---------- TESTO FORNITO

Il sonno perenne è stato ed è la causa di tutti i sogni per i quali credersi inviolabili in ogni attività ideale e pratica: il sonno è una forza della natura che l'uomo non può volere che sia contro natura né superiore alla natura stessa. L'uomo non può soccombere in sé da se stesso. Tutti i caduti sono redenti come oboli di una maldestra universalità nell'esercizio di guerre particolari: i giovani vengono chiamati non solo a studiare ma a volere ciò che gli altri hanno deciso di volere come dovere assoluto e indiscutibile, coscienti o incoscienti della caduta dell'uomo nel nulla eroico, anch'esso provocato dall'unità delle visioni e delle convinzioni, ritenute valide come quelle di Dio, mitiche, quasi l'intimità dei sogni potesse corrispondere alla verità del continuare ad essere in natura per una bellezza irraggiungibile nell'Orbe più che nel patrio Continente. La felicità non è un modello e perciò è inutile rincorrerla nell'assurdo, che non è il sublime. L'umanesimo artistico di Garzya non può coincidere con la grecità o con la romanità o la germanità o altro: esso è l'uomo apparente che vive per l'uomo immortale, quello che vede senza nostalgia il proprio divenire tra oggetto e soggetto in amore di convivenza perfetta: il suo divenire vivifica le patrie e le rifonda nell'armonia che è propria dell'uomo che fa del mondo la casa del futuro. Così ciò che è di Garzya è di tutti come amore della storia che gli appartiene e ne costituisce l'identità poetica oltre che politica nella libertà. Egli da poeta dice: "Clessidre / giro / nella notte / fonda / interminabile". È questa la sua prima forma umana: vivere l'interminabile in sé ma visibile nelle varie organizzazioni storiche, le quali escludono l'idea di potenza e di potere. Essa annullerebbe la libertà come forza nascente della creatività. La natura in sé è invincibile e è perciò diviene fonte di amore, mentre le guerre corrispondono al silenzio della natura, se il silenzio è il contrario della PAX. La guerra dissolve le gioie e i dolori, li distribuisce ai vinti e ai vincitori, dando per certo che la morte contro natura è il nulla eroico per gli uni e per gli altri. Morire nel sublime vale lasciar vivere l'armonia delle libertà che alimentano le umane radici della bellezza: Desiderio / d'erica / le mie radici... / a ritroso / la memoria...
In Europa o nella Campine o nel Salento l'uomo non muore se non per rinascere nell'unità del presente con il passato da cui deriva per ordine affettivo, poi divenuto ordine di amore nella libertà come corda profonda che tocca quella / dei padri / dei padri: il passato diviene il luogo e il tempo dell'assenza del male come condizione vivificante della poesia dell'amore.
Come si può essere?

--------------------
---------- INSIEME DI RECORD

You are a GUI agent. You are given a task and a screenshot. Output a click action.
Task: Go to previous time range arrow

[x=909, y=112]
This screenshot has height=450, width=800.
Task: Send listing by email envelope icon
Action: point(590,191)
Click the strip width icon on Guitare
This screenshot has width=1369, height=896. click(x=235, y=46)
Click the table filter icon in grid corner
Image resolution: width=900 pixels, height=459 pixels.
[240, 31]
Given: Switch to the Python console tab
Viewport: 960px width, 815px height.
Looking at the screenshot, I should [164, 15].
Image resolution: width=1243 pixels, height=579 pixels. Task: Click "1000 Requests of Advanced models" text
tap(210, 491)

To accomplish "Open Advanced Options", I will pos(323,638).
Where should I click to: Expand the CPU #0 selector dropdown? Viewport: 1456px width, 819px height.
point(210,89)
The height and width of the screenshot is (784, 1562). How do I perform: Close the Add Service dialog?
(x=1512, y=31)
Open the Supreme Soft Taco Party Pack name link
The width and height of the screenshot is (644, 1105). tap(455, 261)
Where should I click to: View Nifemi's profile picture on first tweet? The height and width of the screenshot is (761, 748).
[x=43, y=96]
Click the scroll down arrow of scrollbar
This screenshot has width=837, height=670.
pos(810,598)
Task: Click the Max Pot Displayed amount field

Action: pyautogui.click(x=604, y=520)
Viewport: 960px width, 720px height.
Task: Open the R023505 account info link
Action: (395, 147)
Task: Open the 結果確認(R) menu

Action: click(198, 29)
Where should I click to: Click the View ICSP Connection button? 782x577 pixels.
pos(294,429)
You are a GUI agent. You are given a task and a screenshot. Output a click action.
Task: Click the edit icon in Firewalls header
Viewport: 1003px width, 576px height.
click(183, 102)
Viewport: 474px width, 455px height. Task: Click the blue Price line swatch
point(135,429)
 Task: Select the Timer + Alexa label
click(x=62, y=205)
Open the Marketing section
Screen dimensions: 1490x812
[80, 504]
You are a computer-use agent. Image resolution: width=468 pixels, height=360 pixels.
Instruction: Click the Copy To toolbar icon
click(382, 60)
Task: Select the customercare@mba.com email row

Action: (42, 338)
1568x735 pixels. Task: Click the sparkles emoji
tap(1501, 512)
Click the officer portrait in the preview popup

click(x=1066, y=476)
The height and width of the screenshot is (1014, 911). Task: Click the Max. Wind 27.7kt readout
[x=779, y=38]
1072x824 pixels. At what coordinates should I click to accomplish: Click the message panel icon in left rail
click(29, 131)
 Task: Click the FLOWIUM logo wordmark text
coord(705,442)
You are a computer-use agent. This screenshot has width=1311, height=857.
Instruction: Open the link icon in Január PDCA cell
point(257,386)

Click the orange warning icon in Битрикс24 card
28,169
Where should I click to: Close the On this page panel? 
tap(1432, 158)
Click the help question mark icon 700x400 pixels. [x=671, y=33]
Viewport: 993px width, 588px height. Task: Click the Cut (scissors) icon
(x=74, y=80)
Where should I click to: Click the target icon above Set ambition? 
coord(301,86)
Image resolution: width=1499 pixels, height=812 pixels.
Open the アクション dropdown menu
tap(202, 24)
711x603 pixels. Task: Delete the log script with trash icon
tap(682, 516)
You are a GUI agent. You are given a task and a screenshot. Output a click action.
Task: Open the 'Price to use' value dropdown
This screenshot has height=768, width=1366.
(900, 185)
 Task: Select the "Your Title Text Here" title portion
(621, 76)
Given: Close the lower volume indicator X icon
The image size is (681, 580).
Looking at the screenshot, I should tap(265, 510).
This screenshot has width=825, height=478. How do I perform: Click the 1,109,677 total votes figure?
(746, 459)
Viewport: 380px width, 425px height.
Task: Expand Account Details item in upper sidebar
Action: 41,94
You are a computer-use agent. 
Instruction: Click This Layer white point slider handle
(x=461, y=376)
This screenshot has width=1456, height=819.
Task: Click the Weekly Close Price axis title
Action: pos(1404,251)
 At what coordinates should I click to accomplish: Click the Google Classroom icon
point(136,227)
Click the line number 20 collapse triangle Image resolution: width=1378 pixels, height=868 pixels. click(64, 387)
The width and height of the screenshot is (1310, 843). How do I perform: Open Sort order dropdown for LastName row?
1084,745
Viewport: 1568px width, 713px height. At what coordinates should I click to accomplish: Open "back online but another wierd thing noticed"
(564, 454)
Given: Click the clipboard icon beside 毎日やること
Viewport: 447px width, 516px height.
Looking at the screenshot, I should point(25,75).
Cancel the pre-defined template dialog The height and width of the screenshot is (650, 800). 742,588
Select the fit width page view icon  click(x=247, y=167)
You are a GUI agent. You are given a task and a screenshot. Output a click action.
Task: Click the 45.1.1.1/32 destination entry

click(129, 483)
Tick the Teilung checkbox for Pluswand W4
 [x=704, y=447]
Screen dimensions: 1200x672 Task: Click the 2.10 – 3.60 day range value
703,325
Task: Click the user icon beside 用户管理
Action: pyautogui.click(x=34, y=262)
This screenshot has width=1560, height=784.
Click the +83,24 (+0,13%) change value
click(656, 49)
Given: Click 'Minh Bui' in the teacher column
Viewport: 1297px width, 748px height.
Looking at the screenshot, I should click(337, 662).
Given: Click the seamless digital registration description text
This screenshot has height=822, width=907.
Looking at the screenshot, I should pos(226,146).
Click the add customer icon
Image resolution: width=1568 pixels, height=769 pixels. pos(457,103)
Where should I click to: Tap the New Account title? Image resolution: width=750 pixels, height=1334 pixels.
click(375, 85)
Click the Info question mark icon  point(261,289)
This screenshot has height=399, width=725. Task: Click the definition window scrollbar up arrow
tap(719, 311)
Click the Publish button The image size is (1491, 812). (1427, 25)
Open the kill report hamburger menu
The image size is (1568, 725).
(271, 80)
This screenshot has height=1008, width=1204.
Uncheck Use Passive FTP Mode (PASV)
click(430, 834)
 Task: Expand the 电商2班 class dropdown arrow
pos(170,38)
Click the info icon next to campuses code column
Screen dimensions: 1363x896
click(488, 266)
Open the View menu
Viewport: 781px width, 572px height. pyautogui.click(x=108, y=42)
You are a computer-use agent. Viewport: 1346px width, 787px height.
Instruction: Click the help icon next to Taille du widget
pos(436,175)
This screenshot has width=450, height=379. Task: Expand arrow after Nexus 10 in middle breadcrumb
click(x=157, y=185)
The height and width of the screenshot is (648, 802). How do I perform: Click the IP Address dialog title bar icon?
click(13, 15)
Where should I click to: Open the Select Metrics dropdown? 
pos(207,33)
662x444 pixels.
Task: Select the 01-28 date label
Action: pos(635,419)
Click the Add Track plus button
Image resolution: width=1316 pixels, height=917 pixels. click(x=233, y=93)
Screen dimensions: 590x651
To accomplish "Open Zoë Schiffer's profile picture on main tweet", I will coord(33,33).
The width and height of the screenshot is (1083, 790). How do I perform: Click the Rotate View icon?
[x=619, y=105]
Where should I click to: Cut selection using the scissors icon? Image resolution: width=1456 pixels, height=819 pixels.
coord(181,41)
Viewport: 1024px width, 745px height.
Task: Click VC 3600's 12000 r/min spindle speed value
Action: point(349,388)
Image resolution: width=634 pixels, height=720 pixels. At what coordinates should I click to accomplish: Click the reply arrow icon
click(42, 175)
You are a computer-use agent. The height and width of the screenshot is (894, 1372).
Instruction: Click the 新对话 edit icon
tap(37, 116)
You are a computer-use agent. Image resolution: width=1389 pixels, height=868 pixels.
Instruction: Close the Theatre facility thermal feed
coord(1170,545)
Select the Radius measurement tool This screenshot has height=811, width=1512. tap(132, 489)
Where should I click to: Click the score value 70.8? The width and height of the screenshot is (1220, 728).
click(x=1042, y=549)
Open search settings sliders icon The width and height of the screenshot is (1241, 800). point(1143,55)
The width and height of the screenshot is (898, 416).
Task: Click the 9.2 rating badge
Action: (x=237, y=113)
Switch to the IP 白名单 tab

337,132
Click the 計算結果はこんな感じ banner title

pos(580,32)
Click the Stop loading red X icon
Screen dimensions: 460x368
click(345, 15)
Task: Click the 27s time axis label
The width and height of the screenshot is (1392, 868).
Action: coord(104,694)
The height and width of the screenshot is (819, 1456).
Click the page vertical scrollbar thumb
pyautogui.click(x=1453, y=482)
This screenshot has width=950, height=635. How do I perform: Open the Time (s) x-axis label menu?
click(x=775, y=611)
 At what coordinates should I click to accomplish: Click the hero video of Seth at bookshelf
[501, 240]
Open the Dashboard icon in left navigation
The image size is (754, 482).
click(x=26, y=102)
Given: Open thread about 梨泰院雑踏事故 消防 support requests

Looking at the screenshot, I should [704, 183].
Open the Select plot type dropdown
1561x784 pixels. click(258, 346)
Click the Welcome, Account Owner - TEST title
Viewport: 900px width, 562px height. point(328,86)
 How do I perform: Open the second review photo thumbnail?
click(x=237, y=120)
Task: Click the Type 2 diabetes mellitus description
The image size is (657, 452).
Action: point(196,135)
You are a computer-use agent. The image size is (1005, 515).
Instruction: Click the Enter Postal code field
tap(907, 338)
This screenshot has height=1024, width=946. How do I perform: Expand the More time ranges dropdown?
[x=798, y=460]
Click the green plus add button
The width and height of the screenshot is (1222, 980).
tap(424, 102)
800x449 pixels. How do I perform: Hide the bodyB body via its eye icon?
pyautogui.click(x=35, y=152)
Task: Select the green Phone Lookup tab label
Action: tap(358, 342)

--------------------

ELENCO ATTIVITÀ
a: Trascrivi parola per parola il testo fornito, da "In Europa o" giù fino a "si può essere?".
b: Nel testo fornito, con che cosa non può coincidere l'umanesimo artistico di Garzya?

RISPOSTE PER ATTIVITÀ
a:
In Europa o nella Campine o nel Salento l'uomo non muore se non per rinascere nell'unità del presente con il passato da cui deriva per ordine affettivo, poi divenuto ordine di amore nella libertà come corda profonda che tocca quella / dei padri / dei padri: il passato diviene il luogo e il tempo dell'assenza del male come condizione vivificante della poesia dell'amore.
Come si può essere?

b: Con la grecità, la romanità, la germanità o altro.